Your objective =>
Please decide whether each statement below agrees with the parenting forum posts that follow. For each, answer yes or no and quote the words from the posts that settle it.
1. Laura's daughter pinches more than she hits.
2. Bernadette uses her daughter's cot for time out.
3. Bernadette smacks her daughter on the hand because a smack on the leg makes no difference.

Text to read =>
Cordelia - posted on 06/08/2010

24

43

Wow! so I am not alone!!!! My 13 month old does the same thing. I hold his hands and say "No hitting" very firmly. He still hits anyway and has even resorted to stomping his feet, flailing arms and babbling like he's talking back angrily to me. Whatever he does, if I say "no", it is exactly that. I think this is how he expresses his anger or disappointment. After all, he's only 13 months .

Colleen - posted on 06/08/2010

1

7

I kno exactly wat u mean,my 13mnth old does the same to me & every1 around him, he hits if he doesnt get his way. I also dont know wat to do to make him stop. I also dont want to him back but I do tell him not to do it.U not alone in this.

Bernadette - posted on 06/07/2010

618

5

I suppose it's different for all kids too - some kids will learn from the sting of a smack, where others may just retaliate and hit back even harder. I guess it's all about getting to know your child and what works for them, which will take a lot of trial and error. I find at this age, time out is too hard to enforce unless you put them somewhere like in their cot or high chair. I am not too keen to try this one, as my daughter has been a pretty good sleeper and eater, and only lately is starting to not want to go to bed. If I put her in there as a punishment then she is going to learn to hate her cot and it will be even harder to get her to go to sleep as she will end up thinking she is being punished at bed time. Same with her high chair - only lately has she been resisting eating all of her meals, so I want to keep the high chair a happy place. Other than that, how do you get a toddler to sit down and actually stay there without physically holding them down? Unless perhaps you get a play-pen specifically for this purpose, and never put any toys in it so that it is only ever for time out. That way no mixed messages are being sent, like trying to make bed a bad place when they're naughty, and a good place when it's bed time. They won't know the difference.

I have also tried the firm No, and she thinks it's hilarious and will do it again for the reaction. Turns out she loves the angry voice. I have also tried telling her to be gentle and stroking her hand on the area she hit or scratched, but while this works in the moment, it doesn't stop her from doing it again later. I have found that a little smack (it needs to be on the leg for her, as the hand doesn't seem to make any difference) is all that has deterred her from doing things again. I would never do it hard - it breaks my heart as it is to see her cry and know that I caused it, and I only ever do it as a last resort, but it does work for us. I am also very glad to see that people aren't judging those who admit to using a smack if they have to, because of course we only ever do it to discourage the kind of behaviour that is going to make our children have trouble fitting in with others in later life.

Laura - posted on 06/07/2010

3

6

My 13 month old daughter hits occasionally but her big vice is pinching, and all that I've been able to do is give her a timeout in her crib. It's so difficult to know what the right thing to do is especially because instinctively you just want to retaliate to protect yourself because it really does hurt. It's good to know I'm not alone and it seems like other people are using the timeouts as well.

Provided records =>

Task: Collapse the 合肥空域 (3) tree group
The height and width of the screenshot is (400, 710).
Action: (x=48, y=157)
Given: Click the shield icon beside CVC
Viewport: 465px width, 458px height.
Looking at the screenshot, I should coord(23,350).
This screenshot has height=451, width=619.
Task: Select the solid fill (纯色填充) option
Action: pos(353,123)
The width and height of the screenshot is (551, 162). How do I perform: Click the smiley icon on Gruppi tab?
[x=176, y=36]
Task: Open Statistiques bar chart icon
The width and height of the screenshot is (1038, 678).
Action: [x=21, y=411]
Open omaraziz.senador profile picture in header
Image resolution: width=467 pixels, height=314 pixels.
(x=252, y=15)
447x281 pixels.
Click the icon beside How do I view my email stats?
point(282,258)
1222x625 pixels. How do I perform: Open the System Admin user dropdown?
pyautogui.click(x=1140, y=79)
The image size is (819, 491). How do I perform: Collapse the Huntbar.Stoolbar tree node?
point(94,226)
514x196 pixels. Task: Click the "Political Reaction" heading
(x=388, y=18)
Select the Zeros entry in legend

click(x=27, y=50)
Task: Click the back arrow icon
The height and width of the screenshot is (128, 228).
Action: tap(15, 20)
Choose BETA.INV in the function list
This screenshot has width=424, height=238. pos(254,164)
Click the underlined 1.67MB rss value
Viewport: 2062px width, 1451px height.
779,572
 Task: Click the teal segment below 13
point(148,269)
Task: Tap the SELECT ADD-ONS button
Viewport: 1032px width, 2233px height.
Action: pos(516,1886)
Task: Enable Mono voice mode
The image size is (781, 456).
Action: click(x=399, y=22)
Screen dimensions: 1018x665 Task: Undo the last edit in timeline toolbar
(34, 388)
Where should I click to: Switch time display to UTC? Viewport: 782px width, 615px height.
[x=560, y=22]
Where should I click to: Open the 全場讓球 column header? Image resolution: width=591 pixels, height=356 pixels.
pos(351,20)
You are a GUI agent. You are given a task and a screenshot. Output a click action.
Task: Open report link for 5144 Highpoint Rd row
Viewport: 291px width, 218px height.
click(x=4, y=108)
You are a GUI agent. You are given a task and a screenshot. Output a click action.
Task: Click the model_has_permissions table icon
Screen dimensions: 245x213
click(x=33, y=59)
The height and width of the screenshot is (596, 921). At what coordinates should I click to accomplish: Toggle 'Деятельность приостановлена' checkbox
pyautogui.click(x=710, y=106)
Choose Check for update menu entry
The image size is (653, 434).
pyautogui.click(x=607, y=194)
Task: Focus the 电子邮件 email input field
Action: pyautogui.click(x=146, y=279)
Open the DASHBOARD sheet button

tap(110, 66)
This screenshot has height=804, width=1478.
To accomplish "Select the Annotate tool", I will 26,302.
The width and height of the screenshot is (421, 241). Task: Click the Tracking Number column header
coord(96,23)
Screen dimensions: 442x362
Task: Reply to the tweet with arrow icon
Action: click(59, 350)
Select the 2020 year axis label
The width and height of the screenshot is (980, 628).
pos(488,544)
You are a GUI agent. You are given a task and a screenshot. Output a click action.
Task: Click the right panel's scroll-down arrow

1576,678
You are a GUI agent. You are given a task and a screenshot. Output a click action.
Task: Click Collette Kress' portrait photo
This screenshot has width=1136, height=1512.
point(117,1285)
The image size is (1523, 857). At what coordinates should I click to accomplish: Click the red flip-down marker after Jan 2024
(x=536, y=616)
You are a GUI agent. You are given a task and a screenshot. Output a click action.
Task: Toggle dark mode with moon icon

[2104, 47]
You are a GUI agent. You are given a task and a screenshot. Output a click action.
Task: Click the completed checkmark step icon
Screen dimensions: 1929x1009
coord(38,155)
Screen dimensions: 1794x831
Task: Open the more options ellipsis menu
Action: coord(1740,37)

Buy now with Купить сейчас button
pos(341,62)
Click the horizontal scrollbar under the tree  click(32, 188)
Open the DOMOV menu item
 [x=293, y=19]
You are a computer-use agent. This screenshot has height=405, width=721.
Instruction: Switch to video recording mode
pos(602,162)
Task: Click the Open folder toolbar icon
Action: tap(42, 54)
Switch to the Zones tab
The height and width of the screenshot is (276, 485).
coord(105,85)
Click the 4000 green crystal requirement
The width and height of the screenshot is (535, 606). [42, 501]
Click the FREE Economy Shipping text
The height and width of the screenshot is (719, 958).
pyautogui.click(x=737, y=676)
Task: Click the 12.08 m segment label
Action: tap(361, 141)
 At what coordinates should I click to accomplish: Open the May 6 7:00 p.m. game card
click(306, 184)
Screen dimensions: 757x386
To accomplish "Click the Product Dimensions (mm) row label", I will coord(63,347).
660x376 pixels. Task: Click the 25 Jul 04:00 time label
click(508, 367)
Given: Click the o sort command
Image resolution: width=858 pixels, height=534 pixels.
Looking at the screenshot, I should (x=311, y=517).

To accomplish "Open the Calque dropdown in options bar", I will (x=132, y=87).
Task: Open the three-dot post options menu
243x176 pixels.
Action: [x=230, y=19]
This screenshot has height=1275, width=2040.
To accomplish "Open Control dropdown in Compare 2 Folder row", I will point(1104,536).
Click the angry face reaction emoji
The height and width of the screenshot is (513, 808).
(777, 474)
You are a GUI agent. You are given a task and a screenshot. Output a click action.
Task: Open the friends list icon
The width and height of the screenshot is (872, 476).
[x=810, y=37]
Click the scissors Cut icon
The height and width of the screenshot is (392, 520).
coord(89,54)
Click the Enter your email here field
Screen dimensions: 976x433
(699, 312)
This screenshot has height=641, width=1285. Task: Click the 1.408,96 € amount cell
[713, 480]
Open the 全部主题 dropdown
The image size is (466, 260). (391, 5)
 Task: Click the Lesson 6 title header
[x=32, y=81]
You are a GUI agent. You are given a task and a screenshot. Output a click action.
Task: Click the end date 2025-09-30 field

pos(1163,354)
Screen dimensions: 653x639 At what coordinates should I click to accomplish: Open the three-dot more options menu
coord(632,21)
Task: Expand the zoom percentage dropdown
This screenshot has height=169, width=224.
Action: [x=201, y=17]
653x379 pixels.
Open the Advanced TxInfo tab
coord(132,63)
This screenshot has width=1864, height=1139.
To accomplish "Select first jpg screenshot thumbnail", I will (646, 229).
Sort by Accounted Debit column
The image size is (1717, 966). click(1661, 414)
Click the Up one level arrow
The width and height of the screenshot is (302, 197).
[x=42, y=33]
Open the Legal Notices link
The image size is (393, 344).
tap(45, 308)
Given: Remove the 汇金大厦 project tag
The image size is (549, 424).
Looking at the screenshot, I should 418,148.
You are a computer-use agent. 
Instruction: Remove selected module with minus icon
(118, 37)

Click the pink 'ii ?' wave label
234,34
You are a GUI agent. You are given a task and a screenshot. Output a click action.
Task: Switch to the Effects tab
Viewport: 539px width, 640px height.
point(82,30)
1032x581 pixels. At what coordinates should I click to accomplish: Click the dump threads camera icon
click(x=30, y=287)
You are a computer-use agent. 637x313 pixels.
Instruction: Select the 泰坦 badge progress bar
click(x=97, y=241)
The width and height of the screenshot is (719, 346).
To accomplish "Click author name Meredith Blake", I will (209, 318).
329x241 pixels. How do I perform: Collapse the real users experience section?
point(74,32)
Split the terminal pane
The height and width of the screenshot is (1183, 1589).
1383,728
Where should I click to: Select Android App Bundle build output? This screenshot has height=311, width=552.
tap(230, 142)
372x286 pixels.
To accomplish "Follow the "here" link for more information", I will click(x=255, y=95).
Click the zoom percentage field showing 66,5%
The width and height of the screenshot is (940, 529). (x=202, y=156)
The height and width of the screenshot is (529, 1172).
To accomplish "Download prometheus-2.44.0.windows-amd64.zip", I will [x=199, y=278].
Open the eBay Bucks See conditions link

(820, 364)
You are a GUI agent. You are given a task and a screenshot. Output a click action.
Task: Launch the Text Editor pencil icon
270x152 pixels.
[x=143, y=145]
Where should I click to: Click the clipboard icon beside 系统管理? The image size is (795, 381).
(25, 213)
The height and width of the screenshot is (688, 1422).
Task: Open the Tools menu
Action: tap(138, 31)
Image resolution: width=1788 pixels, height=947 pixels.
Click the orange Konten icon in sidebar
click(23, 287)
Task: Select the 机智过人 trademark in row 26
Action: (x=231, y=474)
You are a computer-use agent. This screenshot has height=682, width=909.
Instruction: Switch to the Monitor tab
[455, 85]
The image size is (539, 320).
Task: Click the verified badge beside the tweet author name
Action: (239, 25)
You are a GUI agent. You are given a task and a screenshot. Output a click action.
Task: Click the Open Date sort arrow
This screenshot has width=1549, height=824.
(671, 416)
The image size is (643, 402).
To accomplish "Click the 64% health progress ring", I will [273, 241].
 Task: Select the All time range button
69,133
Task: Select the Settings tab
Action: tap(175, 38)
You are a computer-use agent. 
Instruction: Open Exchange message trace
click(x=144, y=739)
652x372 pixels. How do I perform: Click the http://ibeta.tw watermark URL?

Task solution =>
1. Yes: "My 13 month old daughter hits occasionally but her big vice is pinching"
2. No: "I am not too keen to try this one, as my daughter has been a pretty good sleeper and eater"
3. No: "it needs to be on the leg for her, as the hand doesn't seem to make any difference"